Each is working the same side of the street by telling us how foolish mankind is by postponing the inevitable.
In fact, a little ol’ South Georgia country gal named Janisse Ray ought to toss her two cents into this extremely vital subject. She is the author of “Ecology of a Cracker Childhood.” In her book of growing up beside her father’s junkyard with only love and the bare necessities to sustain them, she tells of her growing love of the forests outside that junkyard and the vanishing of flora and fauna.
Krugman, a Nobel Prize winning columnist, faults U.S. and world leaders on the creeping disasters we face, namely the economy and climate change—the latter far more serious and yet regulated to the back burner, so to speak, turned down extremely low.
In a sense, frogs seem to have more intelligence than humans. As the water gradually heats, a frog will hop out. Despite all the scientific findings and warnings—melting icebergs and glaciers, the loss of endangered species, unusual weather patterns—a ho-hum attitude prevails among those who could make a difference.
“And right now,” says Krugman, “both the economic and the environmental frogs are sitting still while the water gets hotter.”
President Obama, for instance, seems willing to accept small victories here and there rather than go for broke and pound the bully pulpit and shout to the congregation: “By damn! This is where I take my stand! You’re either with me or against me!”
If that sounds too much like George W. Bush, at least Obama would be on the side of the angels.
And why have the wild Soay sheep in the St. Kilda archipelago off the western coast of Scotland gotten 25 percent smaller over the past 25 years? Tim Coulson of Imperial College London says it’s not that evolution has been repealed, it’s just that smaller sheep are more able to survive in the gradually warmer weather. Also, the harsh winters have grown shorter and milder.
As far as the economy is concerned, most forecasters say signs point to a “jobless recovery” and will be as high, according to the Wall Street Journal, in 2010 as it is now.
That won’t cut the mustard. What’s needed, says Krugman is another stimulus package to kick start the first one which was too small to do the job.
But a faltering economy is nothing compared to getting action on climate change.
“Put it this way:” Krugman says, “if the consensus of the economic experts is grim, the consensus of the climate experts is utterly terrifying. … {it’s} utter catastrophe, a rise in temperatures that will totally disrupt life as we know it, if we continue along our present path.
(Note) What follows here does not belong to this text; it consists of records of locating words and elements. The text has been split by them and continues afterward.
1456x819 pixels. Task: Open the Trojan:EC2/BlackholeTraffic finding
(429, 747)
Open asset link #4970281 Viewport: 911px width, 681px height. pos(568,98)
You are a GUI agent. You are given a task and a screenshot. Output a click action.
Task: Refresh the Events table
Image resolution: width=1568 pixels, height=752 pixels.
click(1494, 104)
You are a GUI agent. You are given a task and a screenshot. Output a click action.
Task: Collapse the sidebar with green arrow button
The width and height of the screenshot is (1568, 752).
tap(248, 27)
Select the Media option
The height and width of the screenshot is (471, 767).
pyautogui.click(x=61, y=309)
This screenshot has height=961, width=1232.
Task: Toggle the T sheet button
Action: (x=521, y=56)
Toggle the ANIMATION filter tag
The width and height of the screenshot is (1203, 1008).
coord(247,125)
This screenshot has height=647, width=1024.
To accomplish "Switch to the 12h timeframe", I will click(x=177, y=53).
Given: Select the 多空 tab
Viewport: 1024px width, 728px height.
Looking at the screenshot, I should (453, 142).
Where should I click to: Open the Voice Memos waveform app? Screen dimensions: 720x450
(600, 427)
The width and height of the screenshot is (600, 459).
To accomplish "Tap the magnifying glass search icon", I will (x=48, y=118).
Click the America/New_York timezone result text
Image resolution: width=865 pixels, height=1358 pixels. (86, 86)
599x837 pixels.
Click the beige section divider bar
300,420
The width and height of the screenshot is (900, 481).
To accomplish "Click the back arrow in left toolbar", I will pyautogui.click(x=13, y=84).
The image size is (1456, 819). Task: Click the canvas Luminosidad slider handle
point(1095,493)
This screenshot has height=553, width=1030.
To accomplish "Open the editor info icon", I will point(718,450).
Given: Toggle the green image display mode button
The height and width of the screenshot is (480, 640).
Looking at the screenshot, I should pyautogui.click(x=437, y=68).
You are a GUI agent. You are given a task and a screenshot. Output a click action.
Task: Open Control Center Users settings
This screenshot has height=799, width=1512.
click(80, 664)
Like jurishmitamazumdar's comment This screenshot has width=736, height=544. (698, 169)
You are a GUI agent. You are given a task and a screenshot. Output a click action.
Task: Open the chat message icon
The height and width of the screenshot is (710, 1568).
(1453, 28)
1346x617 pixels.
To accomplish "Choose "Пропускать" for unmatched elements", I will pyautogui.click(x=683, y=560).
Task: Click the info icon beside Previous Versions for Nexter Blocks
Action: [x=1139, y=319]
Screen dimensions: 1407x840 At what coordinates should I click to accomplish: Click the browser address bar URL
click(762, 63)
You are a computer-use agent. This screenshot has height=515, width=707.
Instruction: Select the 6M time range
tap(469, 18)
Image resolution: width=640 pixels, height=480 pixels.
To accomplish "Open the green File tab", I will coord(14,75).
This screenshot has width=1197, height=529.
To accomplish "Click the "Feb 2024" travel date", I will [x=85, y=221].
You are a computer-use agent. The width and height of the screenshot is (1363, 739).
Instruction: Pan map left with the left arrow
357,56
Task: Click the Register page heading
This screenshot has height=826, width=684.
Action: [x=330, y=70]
How to head off that catastrophe should be the dominant policy issue of our time.”
Its almost as though Krugman were echoing Janisse Ray who wrote ten years ago:
“In the midst of new uncertainties in the world, including global economics and a frenzy of technology, we look around and see that the landscape that defined us no longer exists or that its form is altered so dramatically we don’t recognize it as our own. Animals that adapted as we adapted to place dwindle and die out. The rivers that have been lifelines are polluted by radioactive waste. Where do we turn? To what then do we look for consolation and hope?”
Sad to say, if you’re out of work for weeks, months or even years, you can lose your homes, savings, cars, sometimes even hope. But if we lose a planet, that’s all she wrote, folks.